En la unidad del Espíritu Santo (8-6-2014).

EN LA UNIDAD DEL ESPÍRITU SANTO

      Queridos hermanos en el Señor:  Os deseo gracia y paz.

       La solemnidad de Pentecostés rememora la antigua fiesta judía en la que se recordaba la Alianza sellada por Dios con su pueblo en el monte Sinaí. Se convirtió en fiesta cristiana por lo que sucedió cincuenta días después de la Pascua de Jesús. Cuando el Espíritu Santo descendió, como viento y fuego, sobre los discípulos reunidos en oración en el Cenáculo, los Apóstoles se lanzaron a anunciar en muchas lenguas la buena nueva de la resurrección de Cristo.      

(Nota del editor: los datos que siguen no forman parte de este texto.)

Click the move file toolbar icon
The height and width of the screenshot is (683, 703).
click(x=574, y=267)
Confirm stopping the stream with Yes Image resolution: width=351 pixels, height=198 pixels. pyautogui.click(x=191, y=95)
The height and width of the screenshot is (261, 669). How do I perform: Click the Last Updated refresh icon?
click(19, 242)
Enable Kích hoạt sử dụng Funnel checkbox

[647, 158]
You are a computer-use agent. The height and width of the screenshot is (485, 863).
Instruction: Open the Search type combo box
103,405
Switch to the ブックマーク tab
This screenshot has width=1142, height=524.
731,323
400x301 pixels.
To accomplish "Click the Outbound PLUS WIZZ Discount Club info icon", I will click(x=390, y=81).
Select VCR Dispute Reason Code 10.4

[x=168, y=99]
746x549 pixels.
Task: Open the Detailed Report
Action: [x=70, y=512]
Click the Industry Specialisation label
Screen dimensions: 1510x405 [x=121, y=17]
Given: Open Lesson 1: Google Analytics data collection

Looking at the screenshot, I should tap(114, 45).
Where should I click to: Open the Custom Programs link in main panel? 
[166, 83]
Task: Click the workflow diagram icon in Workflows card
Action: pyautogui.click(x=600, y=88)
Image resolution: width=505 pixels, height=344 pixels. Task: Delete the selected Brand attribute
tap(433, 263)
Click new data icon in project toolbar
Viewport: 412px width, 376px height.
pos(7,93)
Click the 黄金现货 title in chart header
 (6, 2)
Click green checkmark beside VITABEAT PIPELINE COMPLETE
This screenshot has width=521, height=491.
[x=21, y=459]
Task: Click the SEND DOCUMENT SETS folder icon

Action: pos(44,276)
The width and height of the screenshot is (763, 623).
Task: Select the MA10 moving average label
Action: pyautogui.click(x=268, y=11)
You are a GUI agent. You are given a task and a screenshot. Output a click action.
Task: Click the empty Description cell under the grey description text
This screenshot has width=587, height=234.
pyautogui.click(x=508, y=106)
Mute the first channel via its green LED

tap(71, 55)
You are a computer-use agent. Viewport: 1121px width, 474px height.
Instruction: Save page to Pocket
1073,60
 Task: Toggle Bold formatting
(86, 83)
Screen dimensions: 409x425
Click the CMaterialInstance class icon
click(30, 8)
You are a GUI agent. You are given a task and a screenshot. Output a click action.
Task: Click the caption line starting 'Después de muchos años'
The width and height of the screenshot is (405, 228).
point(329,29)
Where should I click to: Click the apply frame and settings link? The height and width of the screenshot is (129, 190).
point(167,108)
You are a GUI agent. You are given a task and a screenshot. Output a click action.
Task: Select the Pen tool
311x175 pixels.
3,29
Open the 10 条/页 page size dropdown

       Pentecostés es como el bautismo de la Iglesia, que emprende su misión universal comenzando por las calles de Jerusalén, con la prodigiosa predicación en las diversas lenguas de la humanidad. La fuerza del Espíritu Santo llega sobre los discípulos para convertirlos en testigos.      

        Cada persona, herida por el pecado e interiormente oscurecida, recibe el soplo de Cristo y este soplo le da una nueva dimensión de vida, le da la vida con el Espíritu Santo.  Hablar del Espíritu Santo es hablar de la vida. Contemplar al Espíritu Santo significa recibir y agradecer la vida. Orar al Espíritu Santo quiere decir ponerse en contacto, en comunicación y en comunión con la vida. Dar testimonio del Espíritu Santo es reconocerle como Señor y Dador de vida.      

       La acción de Dios se realiza en la historia. Se lleva a cabo a través de una sucesión de acontecimientos situados en el tiempo, y que siempre aportan algo nuevo y producen algún cambio. Las distintas etapas de la historia están señaladas por la presencia del Espíritu Santo.      

       El Espíritu Santo nos dispone a la alegría de creer y nos introduce en la gran familia de la Iglesia, rica en dones, funciones y actividades y, al mismo tiempo una. A cada cristiano se le otorga la manifestación del Espíritu para provecho común.        

       Manifestar el Espíritu, vivir según el Espíritu, no significa vivir cada uno para sí mismo, sino aprender a configurarse constantemente con Jesucristo, convirtiéndose, como Él, en servidor de sus hermanos.       

       En Jesucristo estamos destinados a ser hijos del Padre y Él nos comunica la vida filial por su Espíritu. El Espíritu Santo está en Cristo en plenitud y en nosotros según el don de Dios y nuestra capacidad de acogida. “El amor de Dios ha sido derramado en nuestros corazones por el Espíritu Santo que se nos ha dado” (Rom 5,5). Somos hijos por el Espíritu Santo, por una comunicación del Espíritu del Hijo. El Espíritu no hace orar “¡Abba, Padre!”.  La fuerza del Espíritu Santo no sólo nos ilumina y nos consuela. Nos encamina hacia el futuro, hacia la venida del Reino de Dios. Nos pone en marcha como peregrinos, nos impulsa hacia adelante, nos orienta, nos acompaña y nos guía. Nos sostiene en las dificultades, nos anima en los abatimientos. Esta fuerza puede crear un mundo nuevo, puede “renovar la faz de la tierra”.      

      Desde Pentecostés la Iglesia es una, como la primera comunidad, que estaba unida en la oración y tenía un solo corazón y una sola alma. La Iglesia es santa porque está animada por el Espíritu Santo y mantiene fija su mirada en Cristo. La Iglesia es católica porque el Evangelio está destinado a todos los pueblos. La Iglesia es apostólica porque está edificada sobre el fundamento de los Apóstoles. Y es misionera porque el Espíritu Santo no cesa de impulsarla por los caminos del mundo.             

      Recibid mi cordial saludo y mi bendición.

+Julián Ruiz Martorell, obispo de Jaca y de Huesca.